Beijing (tutur.co.id) – Ada pemandangan menarik saat Presiden Amerika Serikat (AS) Donald Trump berkunjung ke Tiongkok. Kedatangan Trump di Bandara Beijing Capital, Rabu 13 Mei 2026, hanya disambut wakil presiden Han Zheng. Tak tampak Presiden Tiongkok, Xi Jinping.
Tidak hadirnya Xi Jinping saat menyambut Trump di bandara tersebut langsung menjadi topik hangat termasuk dari para kritikus di Amerika Serikat. Menurut para kritikus, absennya Xi Jinping tersebut sebagai ‘serangan halus nan mematikan’ untuk Trump dan AS.
“Donald Trump telah tiba di Tiongkok dan mendapati bahwa Presiden Xi tidak menyambutnya di bandara,” demikian bunyi pernyataan dari platform advokasi progresif Call To Activism, yang dijalankan oleh ahli strategi digital dan tokoh berpengaruh politik Joe Gallina.

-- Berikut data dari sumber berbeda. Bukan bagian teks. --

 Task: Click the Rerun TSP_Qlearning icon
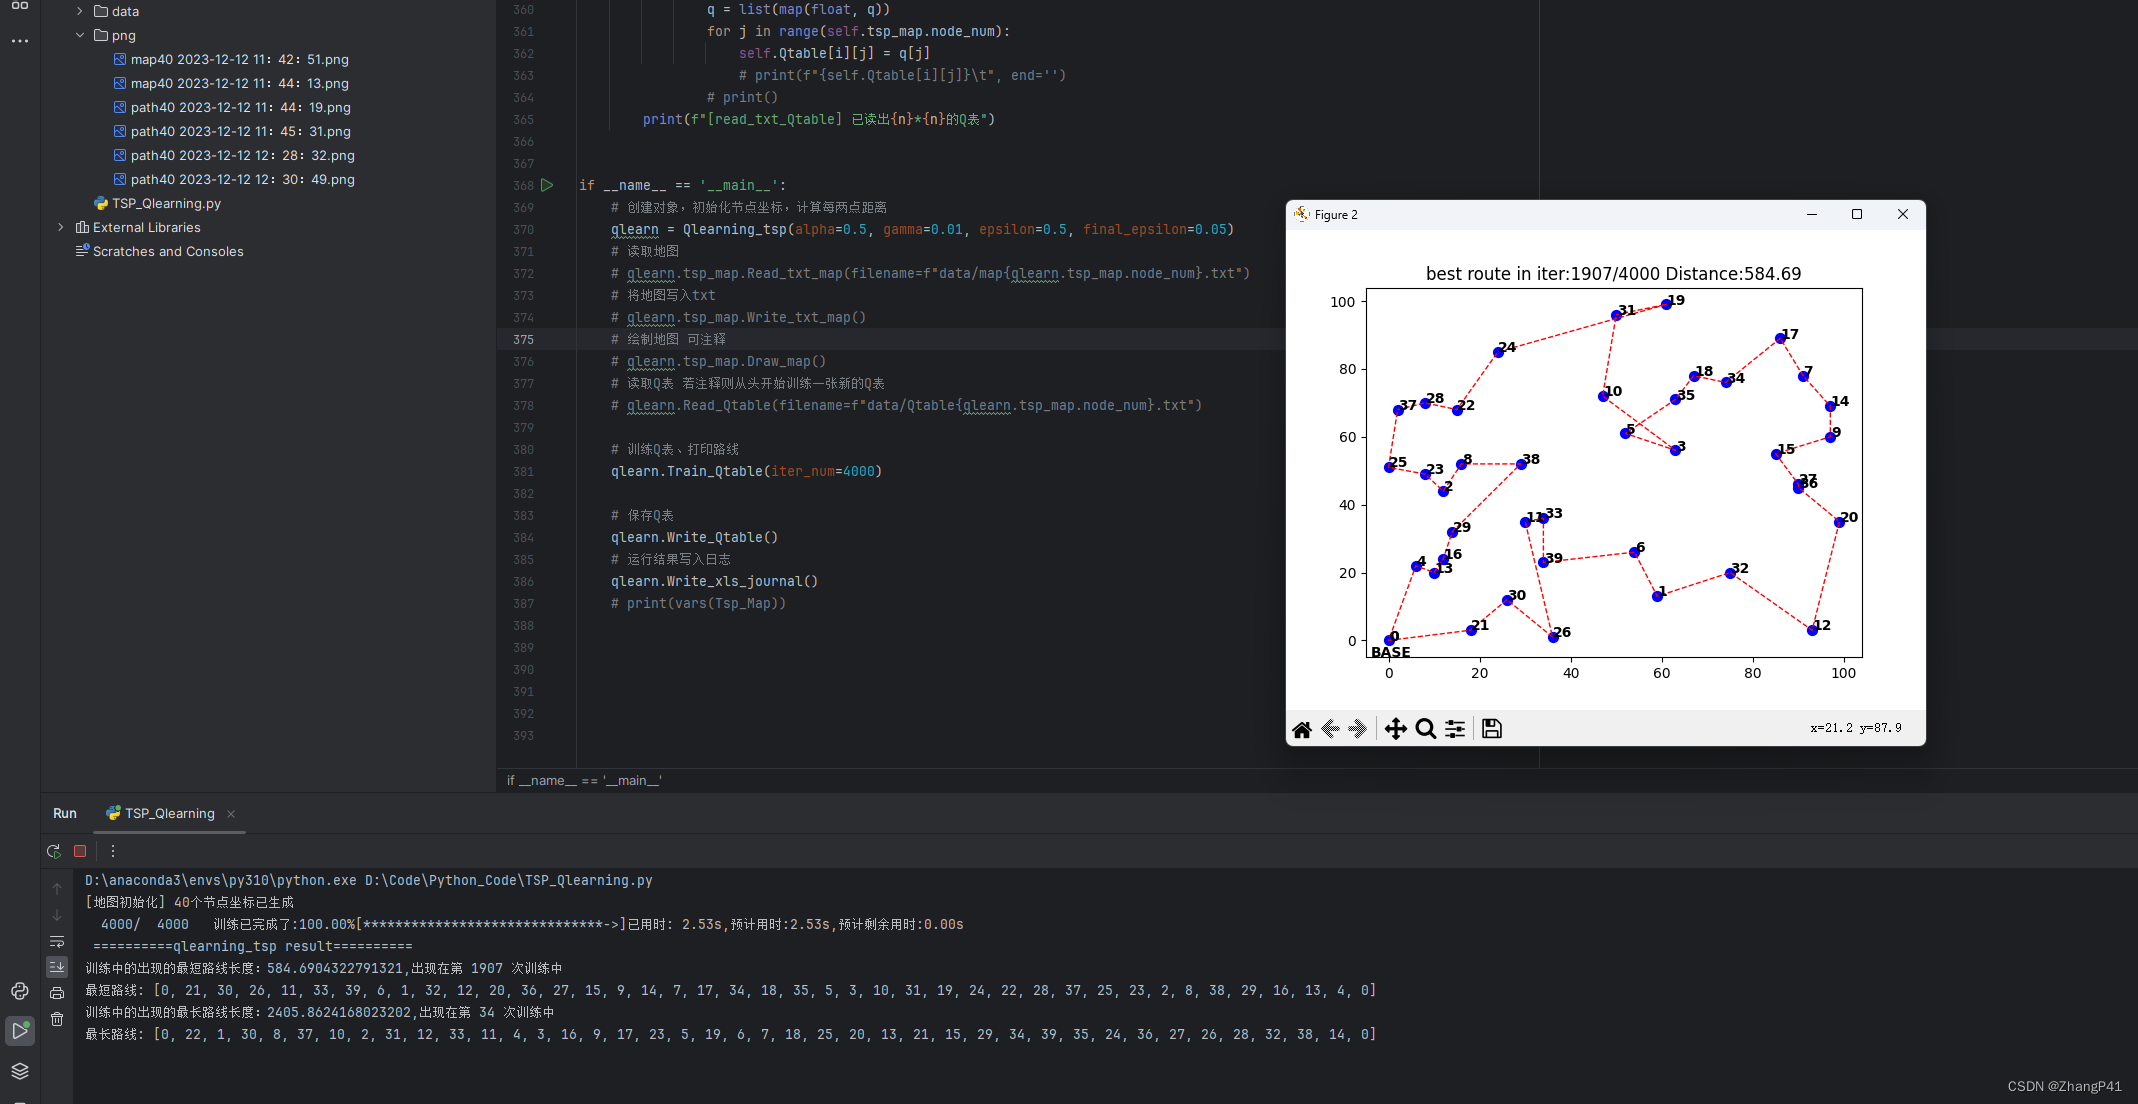[54, 851]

Para kritikus juga menilai langkah pemimpin tertinggi Tiongkok tersebut seakan menjadi antitesis dari gembar-gembor Trump dengan slogan “Make America Great Again” atau MAGA. Dengan kata lain, Tiongkok seperti tak menganggap spesial Trump dan AS.
“MAGA sedang dalam mode propaganda yang menggembar-gemborkan ‘perlakuan karpet merah,’ tetapi kunjungan ini sudah dimulai dengan kurang baik. Alih-alih sambutan presiden, Trump hanya disambut oleh Duta Besar AS untuk Tiongkok David Perdue, wakil presiden Xi, Han Zheng, Duta Besar Tiongkok untuk Washington Xie Feng dan Wakil Menteri Luar Negeri Ma Zhaoxu,” lanjut pernyataan pedas Joe Gallina.

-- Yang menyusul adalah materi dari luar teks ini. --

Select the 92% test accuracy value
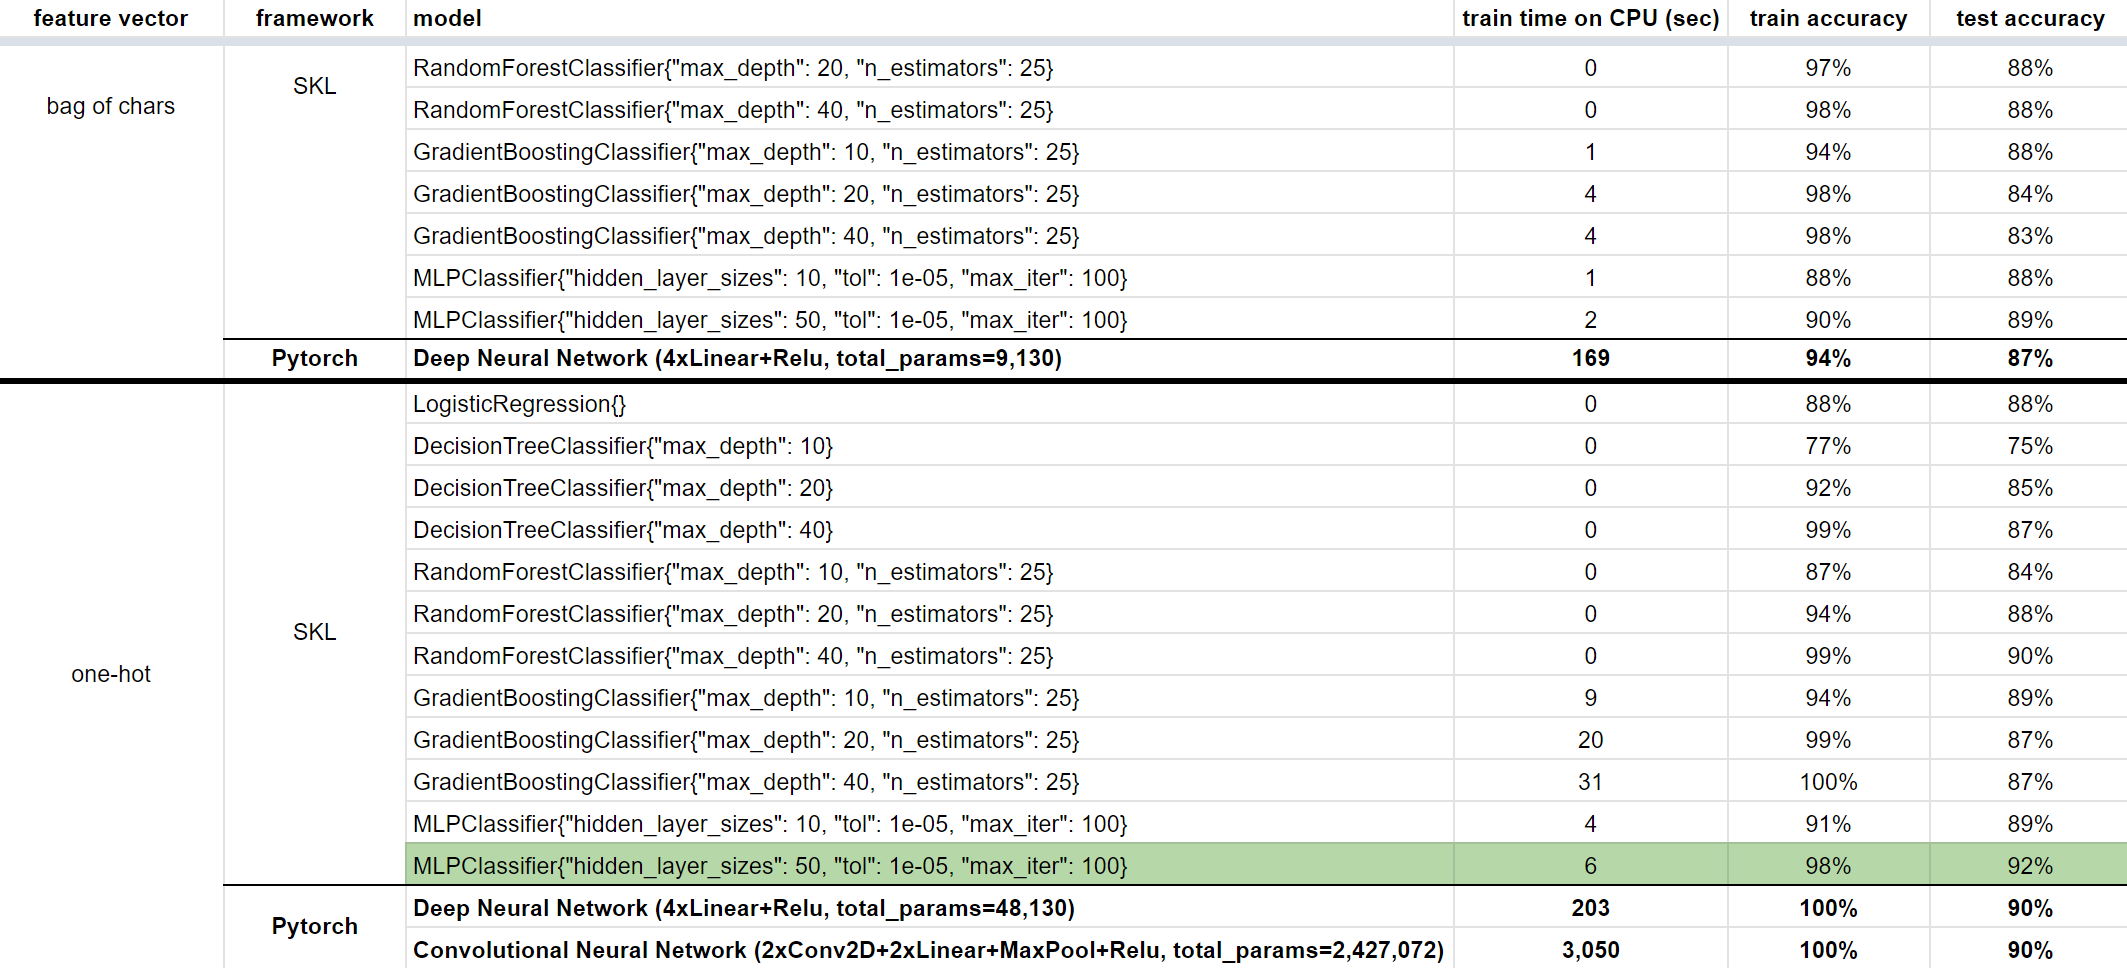Image resolution: width=2127 pixels, height=968 pixels. [x=2026, y=866]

Ketidakhadiran Xi Jinping dalam penyambutan tersebut juga dirasakan orang terdekat Donald Trump sebagai sebuah bentuk penghinaan halus. Keponakan Trump, Mary L Trump langsung bernyanyi lewat akun X.
“Xi tidak mau repot-repot menemui Trump di bandara karena ia mengerti, seperti halnya Trump, bahwa mempermalukan dengan bawahan adalah cara yang bagus untuk mengendalikan mereka,” tulisnya dalam unggahan media sosial dengan 1,6 juta pengikutnya.
Rencananya, kunjungan Trump ke Tiongkok ini akan membahas beberapa isu-isu penting mulai dari Perang Iran, perdagangan AS-Tiongkok hingga penjualan senjata AS ke Taiwan.